Он еще долго ворчал, а я старалась не реагировать, хотя он был несомненно прав. Если ни Павиа, ни его жена до сих пор не признались, то это означает, что шансы на то, что они вообще когда-нибудь признаются, день ото дня тают. С каждым разом они становились все более уверенными, убежденными в том, что нам не удастся подтвердить подозрения в их виновности. Вдобавок сами эти подозрения так и не обрели четкую форму в нашей гипотезе. Кто убил Лусену? Пуиг, Павиа или они оба? А может, ни тот, ни другой? И как быть с теми миллионами, что хранились у Лусены? Эти деньги по-прежнему вносили дисгармонию, служили лишним мазком в почти уже законченной картине. Но что поделать, мы не могли позволить себе такую роскошь, как вводить в задачу новые неизвестные. Нужно было работать с теми, что у нас уже были, и поэтому я решила предпринять последнюю попытку запугать Павиа, для чего вызвала его к себе.

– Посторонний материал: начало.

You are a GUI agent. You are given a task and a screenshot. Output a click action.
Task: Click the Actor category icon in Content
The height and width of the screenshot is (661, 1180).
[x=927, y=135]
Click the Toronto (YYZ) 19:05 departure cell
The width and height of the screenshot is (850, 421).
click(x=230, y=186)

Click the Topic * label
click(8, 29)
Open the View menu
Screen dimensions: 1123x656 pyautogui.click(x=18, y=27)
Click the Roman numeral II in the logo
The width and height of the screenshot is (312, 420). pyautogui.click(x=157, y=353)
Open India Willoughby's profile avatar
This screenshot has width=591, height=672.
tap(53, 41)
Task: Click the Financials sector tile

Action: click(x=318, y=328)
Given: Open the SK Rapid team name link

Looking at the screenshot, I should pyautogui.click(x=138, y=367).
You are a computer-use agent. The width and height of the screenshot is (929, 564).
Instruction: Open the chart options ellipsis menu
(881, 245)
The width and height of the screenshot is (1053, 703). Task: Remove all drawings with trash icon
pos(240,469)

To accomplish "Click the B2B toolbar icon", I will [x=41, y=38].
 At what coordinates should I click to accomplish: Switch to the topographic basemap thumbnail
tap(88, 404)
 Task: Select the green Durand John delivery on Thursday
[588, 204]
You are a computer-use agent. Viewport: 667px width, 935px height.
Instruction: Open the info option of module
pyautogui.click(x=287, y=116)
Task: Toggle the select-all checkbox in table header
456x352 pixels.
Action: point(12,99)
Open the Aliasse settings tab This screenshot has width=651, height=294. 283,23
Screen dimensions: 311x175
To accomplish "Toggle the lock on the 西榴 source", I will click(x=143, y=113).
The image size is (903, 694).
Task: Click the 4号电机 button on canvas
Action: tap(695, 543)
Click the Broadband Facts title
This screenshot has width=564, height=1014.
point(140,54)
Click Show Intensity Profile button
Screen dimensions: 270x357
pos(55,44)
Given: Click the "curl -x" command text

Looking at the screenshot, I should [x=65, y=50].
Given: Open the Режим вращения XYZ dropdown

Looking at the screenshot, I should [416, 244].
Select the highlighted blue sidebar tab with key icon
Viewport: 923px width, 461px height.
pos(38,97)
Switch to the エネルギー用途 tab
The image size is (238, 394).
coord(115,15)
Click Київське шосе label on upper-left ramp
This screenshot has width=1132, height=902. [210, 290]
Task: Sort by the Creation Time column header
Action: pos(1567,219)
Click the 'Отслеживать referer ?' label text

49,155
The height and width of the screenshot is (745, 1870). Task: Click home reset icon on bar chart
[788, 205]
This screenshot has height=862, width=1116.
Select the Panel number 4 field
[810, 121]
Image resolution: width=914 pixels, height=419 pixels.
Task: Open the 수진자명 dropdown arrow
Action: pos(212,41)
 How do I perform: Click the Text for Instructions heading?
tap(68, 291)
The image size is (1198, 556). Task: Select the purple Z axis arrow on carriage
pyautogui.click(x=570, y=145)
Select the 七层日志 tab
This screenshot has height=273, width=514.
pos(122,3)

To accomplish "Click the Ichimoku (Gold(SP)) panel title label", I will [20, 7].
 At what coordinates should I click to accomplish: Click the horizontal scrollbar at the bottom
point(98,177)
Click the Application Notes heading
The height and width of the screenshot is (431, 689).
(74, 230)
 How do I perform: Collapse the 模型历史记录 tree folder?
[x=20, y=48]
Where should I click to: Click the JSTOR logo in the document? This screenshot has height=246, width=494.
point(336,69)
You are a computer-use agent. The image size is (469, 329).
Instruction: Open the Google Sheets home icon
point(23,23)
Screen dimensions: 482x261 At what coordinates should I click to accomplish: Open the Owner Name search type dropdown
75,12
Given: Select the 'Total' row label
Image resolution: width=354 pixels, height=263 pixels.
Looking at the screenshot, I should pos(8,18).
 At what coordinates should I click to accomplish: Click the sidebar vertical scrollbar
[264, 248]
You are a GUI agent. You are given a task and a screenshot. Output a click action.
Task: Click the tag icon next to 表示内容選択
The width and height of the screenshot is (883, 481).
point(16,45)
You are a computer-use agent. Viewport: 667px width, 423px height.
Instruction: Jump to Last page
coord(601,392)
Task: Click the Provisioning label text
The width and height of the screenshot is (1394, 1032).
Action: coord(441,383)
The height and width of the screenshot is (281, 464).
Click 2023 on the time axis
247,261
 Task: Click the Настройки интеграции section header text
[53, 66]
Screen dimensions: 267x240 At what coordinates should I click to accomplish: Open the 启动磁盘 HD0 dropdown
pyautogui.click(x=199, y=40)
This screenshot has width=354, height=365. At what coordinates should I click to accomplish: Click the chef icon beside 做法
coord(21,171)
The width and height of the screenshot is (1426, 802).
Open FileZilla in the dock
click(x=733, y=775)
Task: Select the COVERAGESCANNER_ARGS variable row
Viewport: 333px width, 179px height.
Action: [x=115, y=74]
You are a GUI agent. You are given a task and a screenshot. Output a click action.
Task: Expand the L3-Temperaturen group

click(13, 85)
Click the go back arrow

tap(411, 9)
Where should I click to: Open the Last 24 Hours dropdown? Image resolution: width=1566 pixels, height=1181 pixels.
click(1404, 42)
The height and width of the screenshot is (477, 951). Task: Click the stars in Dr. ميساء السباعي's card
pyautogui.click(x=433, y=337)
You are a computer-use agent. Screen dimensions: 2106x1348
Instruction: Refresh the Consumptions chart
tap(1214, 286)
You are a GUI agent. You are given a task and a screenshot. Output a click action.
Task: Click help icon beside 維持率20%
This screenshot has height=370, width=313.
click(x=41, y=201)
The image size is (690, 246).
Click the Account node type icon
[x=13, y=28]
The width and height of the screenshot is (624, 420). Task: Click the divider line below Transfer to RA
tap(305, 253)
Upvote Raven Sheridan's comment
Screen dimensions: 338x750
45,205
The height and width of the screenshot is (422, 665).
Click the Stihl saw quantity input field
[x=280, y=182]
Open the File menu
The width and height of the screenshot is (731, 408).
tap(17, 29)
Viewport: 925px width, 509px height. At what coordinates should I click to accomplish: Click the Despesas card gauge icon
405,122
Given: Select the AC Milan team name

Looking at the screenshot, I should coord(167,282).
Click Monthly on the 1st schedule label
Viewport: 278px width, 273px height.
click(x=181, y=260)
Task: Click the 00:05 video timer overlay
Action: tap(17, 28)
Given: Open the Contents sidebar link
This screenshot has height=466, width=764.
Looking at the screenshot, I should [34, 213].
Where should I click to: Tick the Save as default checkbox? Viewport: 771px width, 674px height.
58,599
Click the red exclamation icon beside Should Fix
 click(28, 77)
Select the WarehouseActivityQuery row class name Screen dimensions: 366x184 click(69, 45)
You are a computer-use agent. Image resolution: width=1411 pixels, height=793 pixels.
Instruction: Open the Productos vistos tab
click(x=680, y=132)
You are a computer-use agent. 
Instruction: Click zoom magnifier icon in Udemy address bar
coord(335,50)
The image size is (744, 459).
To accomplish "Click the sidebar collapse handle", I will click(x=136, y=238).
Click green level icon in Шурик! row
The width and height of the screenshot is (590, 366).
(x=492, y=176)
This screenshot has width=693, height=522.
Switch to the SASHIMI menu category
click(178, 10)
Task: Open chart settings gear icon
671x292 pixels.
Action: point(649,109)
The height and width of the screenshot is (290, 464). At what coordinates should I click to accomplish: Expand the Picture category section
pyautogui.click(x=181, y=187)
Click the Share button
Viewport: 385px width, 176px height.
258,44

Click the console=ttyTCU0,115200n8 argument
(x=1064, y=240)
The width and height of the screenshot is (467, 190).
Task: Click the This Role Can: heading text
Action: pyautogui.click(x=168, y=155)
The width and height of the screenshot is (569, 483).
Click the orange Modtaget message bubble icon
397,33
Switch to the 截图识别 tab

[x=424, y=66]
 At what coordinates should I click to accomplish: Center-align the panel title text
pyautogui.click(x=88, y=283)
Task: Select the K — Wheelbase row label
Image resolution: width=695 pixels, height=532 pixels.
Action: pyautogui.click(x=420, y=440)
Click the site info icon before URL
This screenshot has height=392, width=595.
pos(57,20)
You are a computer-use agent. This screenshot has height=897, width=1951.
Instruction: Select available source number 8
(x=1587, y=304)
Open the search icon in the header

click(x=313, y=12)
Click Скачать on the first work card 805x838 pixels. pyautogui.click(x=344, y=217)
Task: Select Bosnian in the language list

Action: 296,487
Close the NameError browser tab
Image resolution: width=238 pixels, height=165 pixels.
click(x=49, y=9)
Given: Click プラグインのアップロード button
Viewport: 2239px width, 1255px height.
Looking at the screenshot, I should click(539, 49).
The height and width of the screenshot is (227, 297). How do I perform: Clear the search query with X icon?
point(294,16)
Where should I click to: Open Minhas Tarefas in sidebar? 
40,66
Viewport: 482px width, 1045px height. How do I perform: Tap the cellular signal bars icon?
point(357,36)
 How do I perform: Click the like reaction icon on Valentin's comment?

Когда речь заходит о людях с железными нервами, нам обычно приходят на ум летчики или игроки в покер. После допроса Павиа можно смело включить в этот список собачьих парикмахеров. Ничто не могло заставить его дрогнуть. Он все выдержал, не моргнув глазом, в том числе вопросы по поводу небольших неучтенных сумм, а также мои замечания относительно того, что он рекомендовал некоторым своим клиентам фирму Rescat Dog.
– Ну и ну! – воскликнул он. – И это вас удивляет? Рекламные плакаты этого агентства развешаны у меня на доске объявлений. Там же можно ознакомиться с информацией о выступлениях театральных трупп, о встречах выпускников, а также с объявлениями частных лиц, попросивших меня разместить их бесплатно. Вы этого не заметили?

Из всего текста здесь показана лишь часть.